Maintaining Oral and Dental Health in the Elderly
Maintaining good oral and dental health can get more and more complicated as your loved one ages. At the same time, it becomes more and more important, and caregivers must assume more responsibility. It should not be neglected, because oral health is necessary for good overall health.
At first, regular trips to the dentist and simple reminders to brush twice a day and to floss daily might suffice. Other tips include drinking tap water that contains fluoride and making smart choices about diet. As dementia or other diseases such as arthritis, Parkinson’s, and movement problems progress, it becomes more difficult physically and mentally for an elderly person to take care of their mouth and teeth on their own. Tasks that were once simple to do become challenging or impossible, and help from a caregiver is required.
Several lifestyle changes also can make it more difficult to keep teeth healthy. As the number of medications increase, so can the side-effect of dry mouth, which can be damaging to tooth enamel. Teeth can become less sensitive to pain, making it more difficult for the elderly person to detect cavities and other mouth problems. When you’re caring for someone with a number of health problems, it’s easy to overlook oral health. This can be dangerous, because bacteria from the mouth can be inhaled into the lungs and cause pneumonia.
Medications, Dry Mouth and Cavities
As we age, we become more cavity prone. A frequent cause of cavities in older adults is dry mouth. Dry mouth is not a given in aging. However, it can be a side-effect for more than 500 medications, including those for allergies or asthma, high blood pressure, high cholesterol, pain, anxiety or depression, Parkinson’s and Alzheimer’s. Tell the dentist about any medications your loved one is taking. These are some common recommendations dentists make to help relieve dry mouth and prevent cavities:
- Consult with a physician on whether to change a medication or dosage.

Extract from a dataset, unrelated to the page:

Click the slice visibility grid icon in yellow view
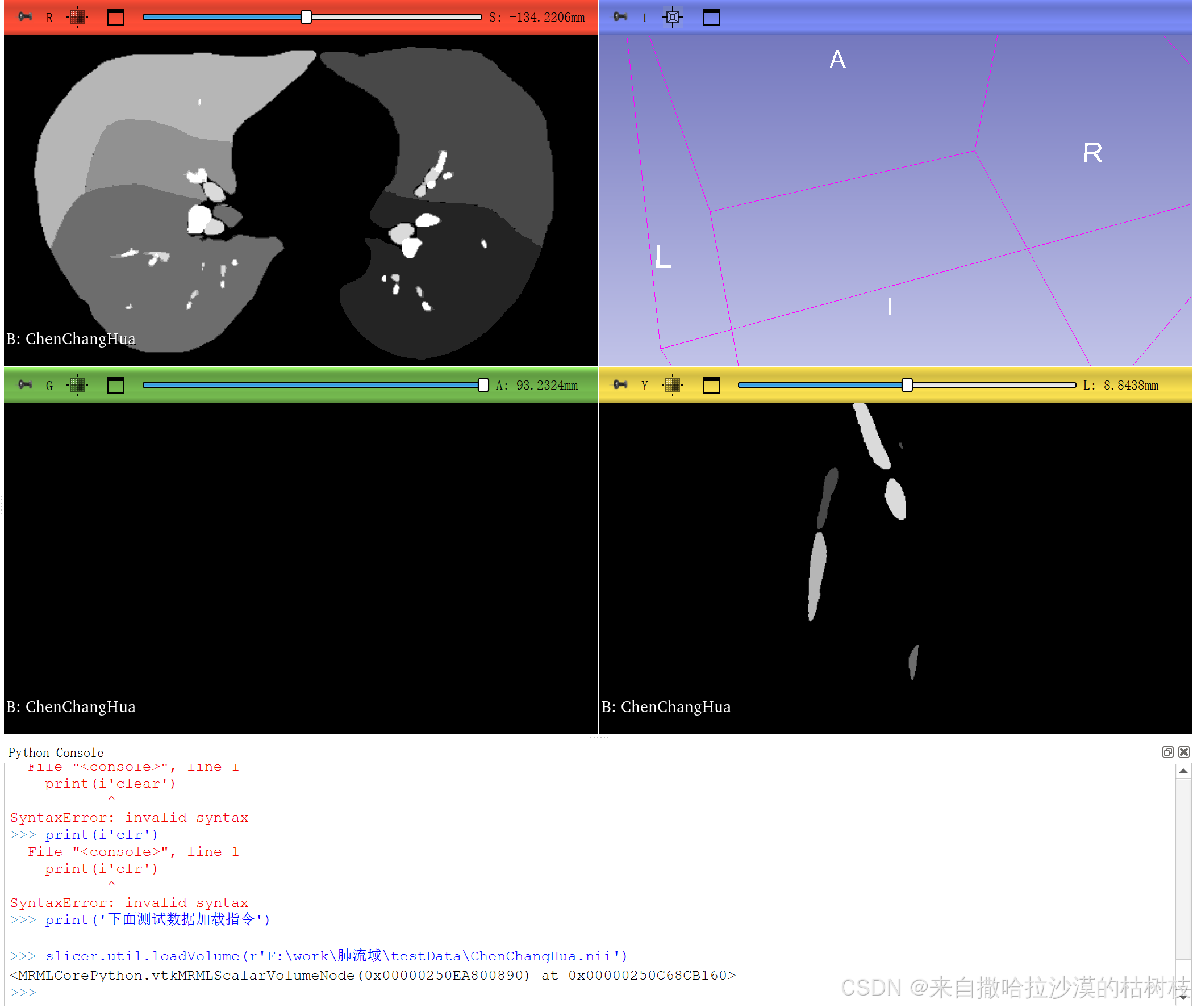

- Drink more water. Have water nearby, and don’t wait until you’re thirsty to drink. (The elderly may have trouble recognizing that they are thirsty.) Your mouth needs constant lubrication.
- Use sugar-free gum or lozenges to stimulate saliva production.
- Get a humidifier to help keep moisture in the air.
- Avoid foods and beverages that irritate dry mouths, like coffee, alcohol, soft drinks, fruit juices.
- Ask the dentist about applying a fluoride gel or varnish to protect teeth from cavities.
Many elderly adults develop gum, or periodontal disease, caused by the bacteria in plaque. Gum disease can be painless until the advanced stages. If untreated, gums pull away from the teeth and form pockets where food particles and more plaque collect. Advanced gum disease will eventually destroy the gums, bone and ligaments that support teeth, leading to tooth loss. With regular dental visits, gum disease can be treated or prevented.
People with diabetes are twice as likely to develop gum disease. When blood sugars aren’t well controlled, it is harder to fight infections, including infections in the mouth and gums. Infected gums make it harder to control blood sugar. Oral health, blood sugar control and the ability to fight infections are closely related.
Dementia and Dental Care
In the early stages of dementia, focus on regular care and preventing the need for extensive procedures later on. During the middle and late stages of dementia, oral health becomes more challenging. The person may forget what to do with toothpaste or how to rinse, or may be resistant to help from others. Try these tips from the Alzheimer’s Association:
- Provide short, simple instructions. Explain dental care by breaking directions into steps. “Brush your teeth” by itself may be too vague. Instead, walk the person through the process. Say: “Hold your toothbrush.” “Put paste on the brush.” Then, “Brush your teeth.”
- Use a “watch me” technique. Hold a toothbrush and show the person how to brush his or her teeth. Or, put your hand over the person’s hand, gently guiding the brush. If the person is agitated or uncooperative, postpone brushing until later.
- Keep the teeth and mouth clean. Brush the person’s teeth at least twice a day, with the last brushing after the evening meal and any nighttime liquid medication. Gently place the toothbrush in the person’s mouth at a 45 degree angle so you massage gum tissue as you clean the teeth.
- Try different types of toothbrushes. You may find that a soft bristled children’s toothbrush works better than a hard bristled adult’s brush. Or that a long handled or angled brush is easier to use than a standard toothbrush. Experiment until you find the best choice. Be aware that electric dental appliances may confuse a person with Alzheimer’s.
If the person you are caring for wears dentures, check with the dentist for specific instructions as to their care. Be aware of any signs of mouth discomfort during mealtime. Refusing to eat or pained facial expressions while eating may indicate mouth pain or dentures that don’t fit properly.
This blog is not intended to be medical advice, only to make you aware of the importance of good oral and dental health in yourself and your loved ones. Always consult a dentist or oral specialist if you suspect problems or encounter difficulties with maintaining good oral hygiene.